[Given entries — start]

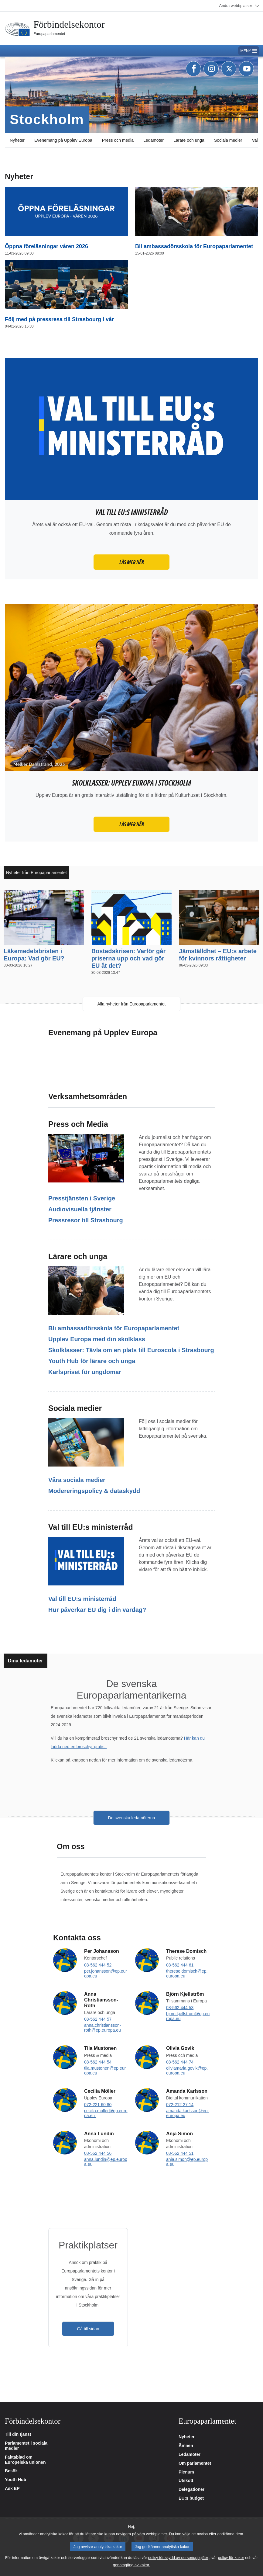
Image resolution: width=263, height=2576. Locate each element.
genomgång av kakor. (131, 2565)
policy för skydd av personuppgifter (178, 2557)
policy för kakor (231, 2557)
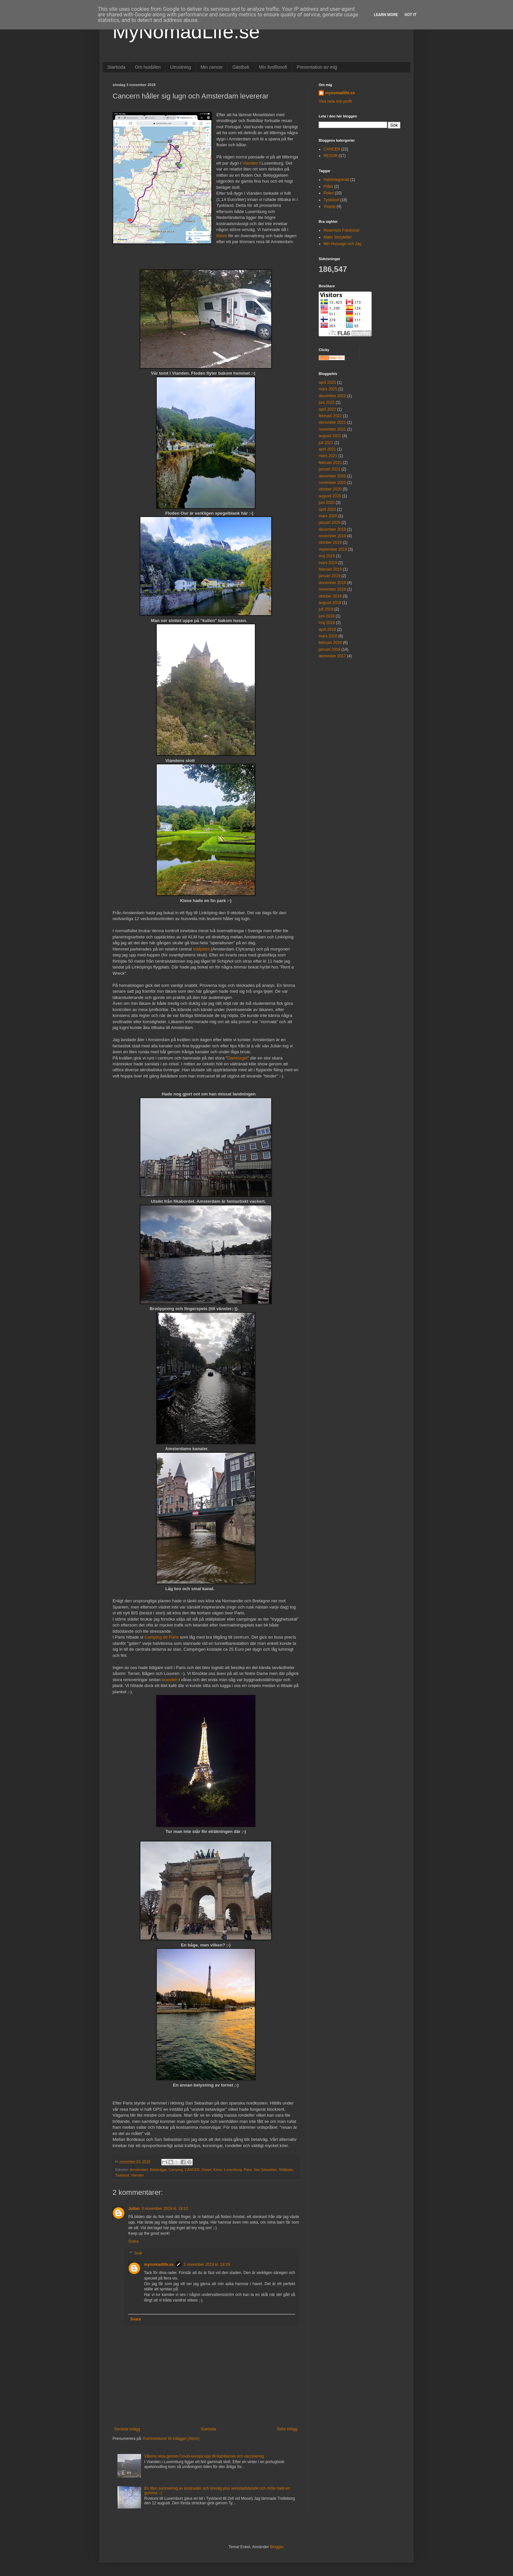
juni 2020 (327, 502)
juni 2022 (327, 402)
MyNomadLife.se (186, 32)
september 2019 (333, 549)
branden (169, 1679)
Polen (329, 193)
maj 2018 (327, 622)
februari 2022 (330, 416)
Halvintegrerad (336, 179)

[Given entries — finish]
[Given entries — start]

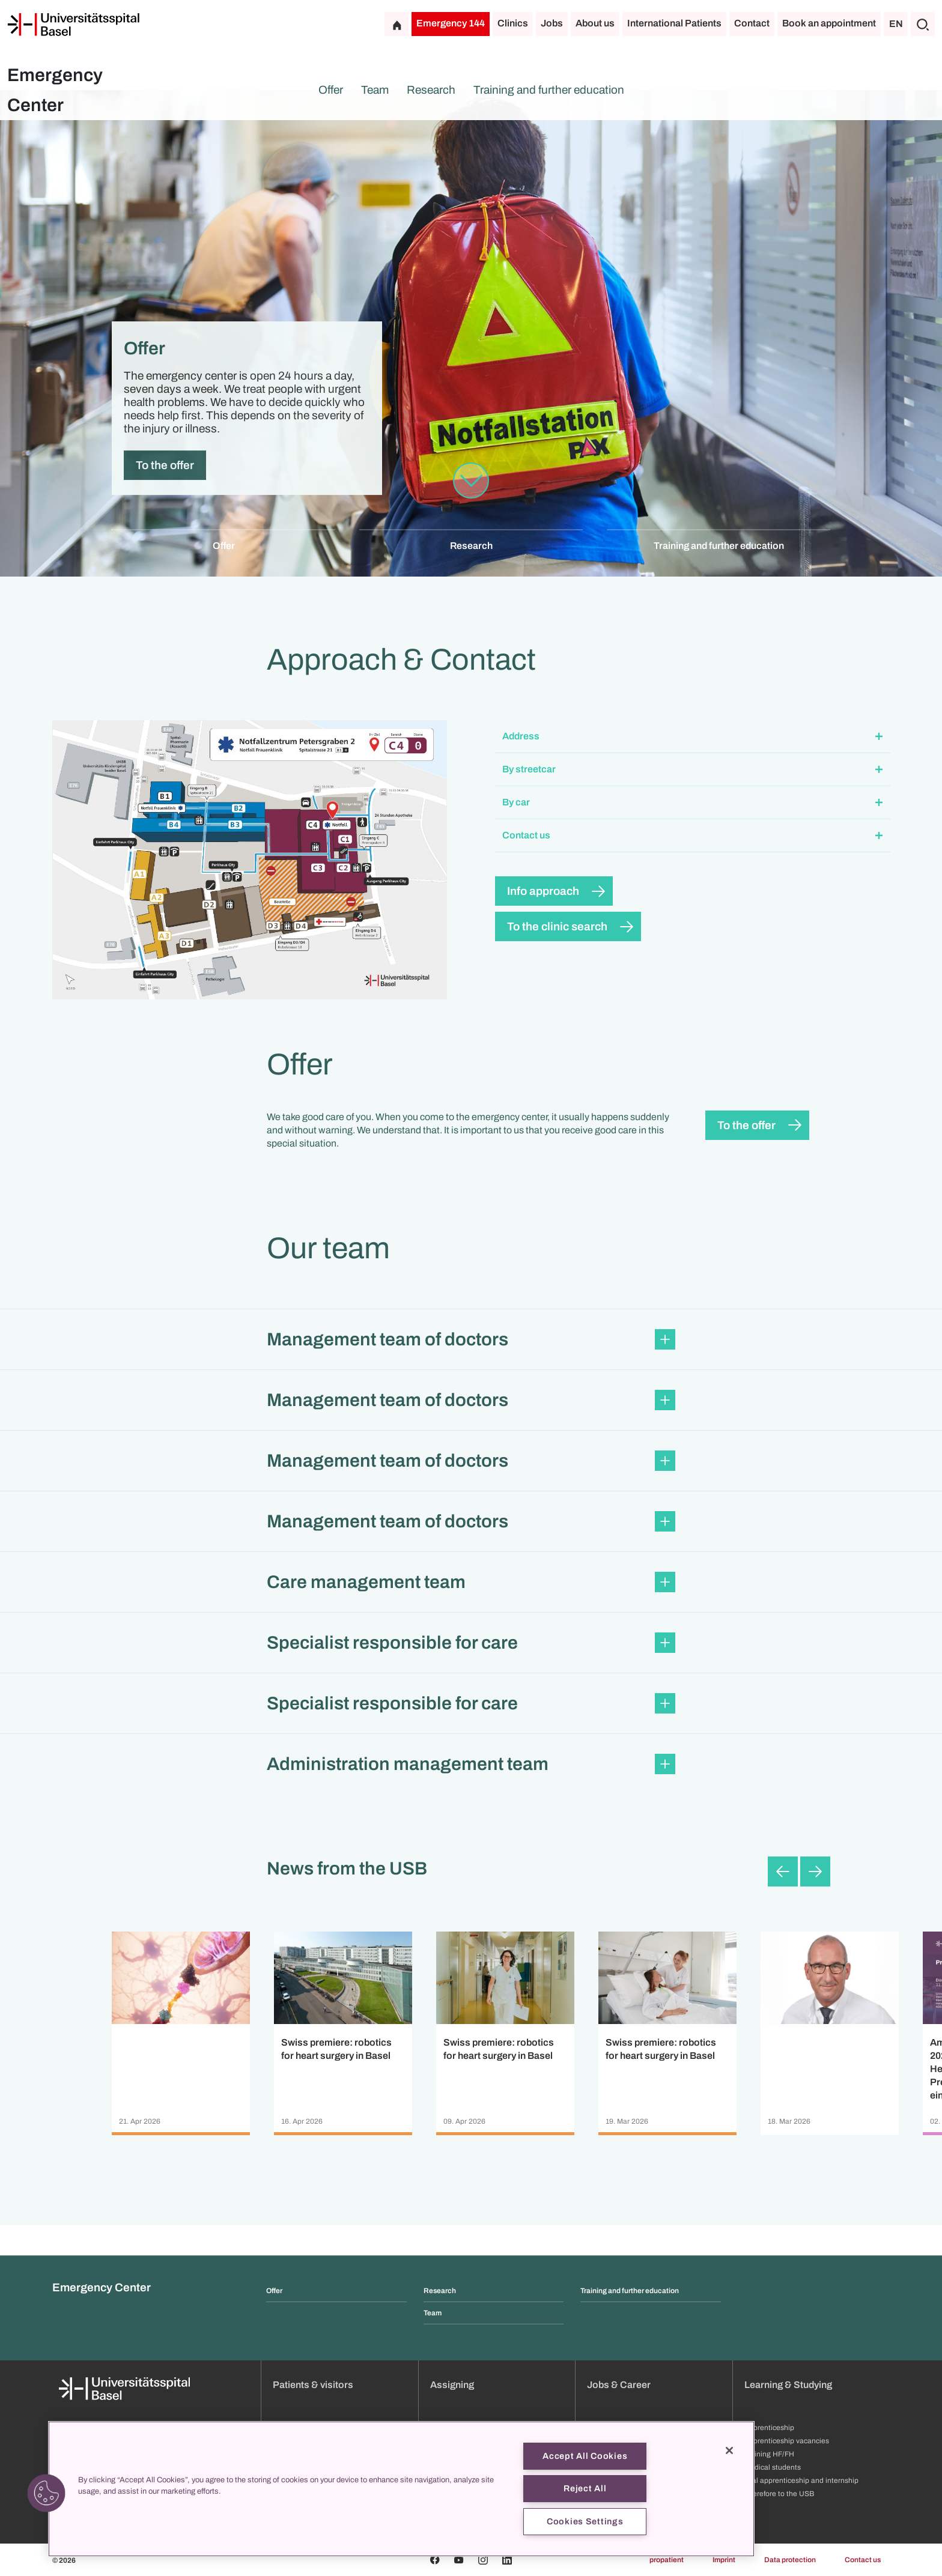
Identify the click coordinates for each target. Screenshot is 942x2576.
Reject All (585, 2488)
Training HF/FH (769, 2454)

[Given entries — finish]
[Given entries — start]

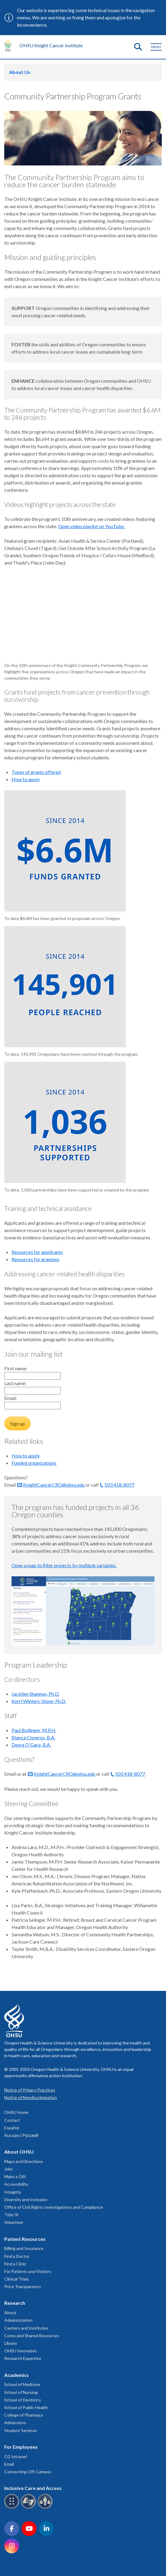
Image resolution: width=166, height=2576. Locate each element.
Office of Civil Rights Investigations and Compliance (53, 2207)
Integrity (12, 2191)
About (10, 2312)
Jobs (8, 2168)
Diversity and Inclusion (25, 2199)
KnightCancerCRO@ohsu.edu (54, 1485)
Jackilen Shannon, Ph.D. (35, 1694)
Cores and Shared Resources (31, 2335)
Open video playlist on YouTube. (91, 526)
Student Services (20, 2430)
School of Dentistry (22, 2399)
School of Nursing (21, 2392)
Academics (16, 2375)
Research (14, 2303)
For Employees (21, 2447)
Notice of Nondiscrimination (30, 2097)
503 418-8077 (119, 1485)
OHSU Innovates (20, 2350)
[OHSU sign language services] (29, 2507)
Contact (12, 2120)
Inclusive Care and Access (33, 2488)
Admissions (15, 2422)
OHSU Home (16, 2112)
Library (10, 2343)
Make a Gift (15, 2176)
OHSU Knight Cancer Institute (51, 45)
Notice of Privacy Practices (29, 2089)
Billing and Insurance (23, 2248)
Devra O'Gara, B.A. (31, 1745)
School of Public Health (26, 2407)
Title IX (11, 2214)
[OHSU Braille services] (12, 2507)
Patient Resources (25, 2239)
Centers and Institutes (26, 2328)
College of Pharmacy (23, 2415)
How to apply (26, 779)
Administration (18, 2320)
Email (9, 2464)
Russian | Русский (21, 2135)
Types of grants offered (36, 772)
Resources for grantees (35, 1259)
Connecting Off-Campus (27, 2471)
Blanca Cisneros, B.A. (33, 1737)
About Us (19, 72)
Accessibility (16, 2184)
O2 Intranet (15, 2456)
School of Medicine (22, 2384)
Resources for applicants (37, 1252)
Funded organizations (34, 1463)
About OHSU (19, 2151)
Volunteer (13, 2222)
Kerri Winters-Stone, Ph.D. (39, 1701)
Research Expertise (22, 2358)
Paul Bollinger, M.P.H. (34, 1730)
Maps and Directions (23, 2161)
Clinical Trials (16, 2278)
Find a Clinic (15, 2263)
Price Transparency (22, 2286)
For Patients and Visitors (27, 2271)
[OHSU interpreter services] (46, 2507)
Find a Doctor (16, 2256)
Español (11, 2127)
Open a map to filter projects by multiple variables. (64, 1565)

[Given entries — finish]

Problem description: When the line with "Accessibility (16, 2184)" is reached in the data above, begin copying, and stop after the line with "Open a map to"; copy each line exactly, both ends included.

Your solution:
Accessibility (16, 2184)
O2 Intranet (15, 2456)
School of Medicine (22, 2384)
Resources for applicants (37, 1252)
Funded organizations (34, 1463)
About OHSU (19, 2151)
Volunteer (13, 2222)
Kerri Winters-Stone, Ph.D. (39, 1701)
Research Expertise (22, 2358)
Paul Bollinger, M.P.H. (34, 1730)
Maps and Directions (23, 2161)
Clinical Trials (16, 2278)
Find a Clinic (15, 2263)
Price Transparency (22, 2286)
For Patients and Visitors (27, 2271)
[OHSU interpreter services] (46, 2507)
Find a Doctor (16, 2256)
Español (11, 2127)
Open a map to filter projects by multiple variables. (64, 1565)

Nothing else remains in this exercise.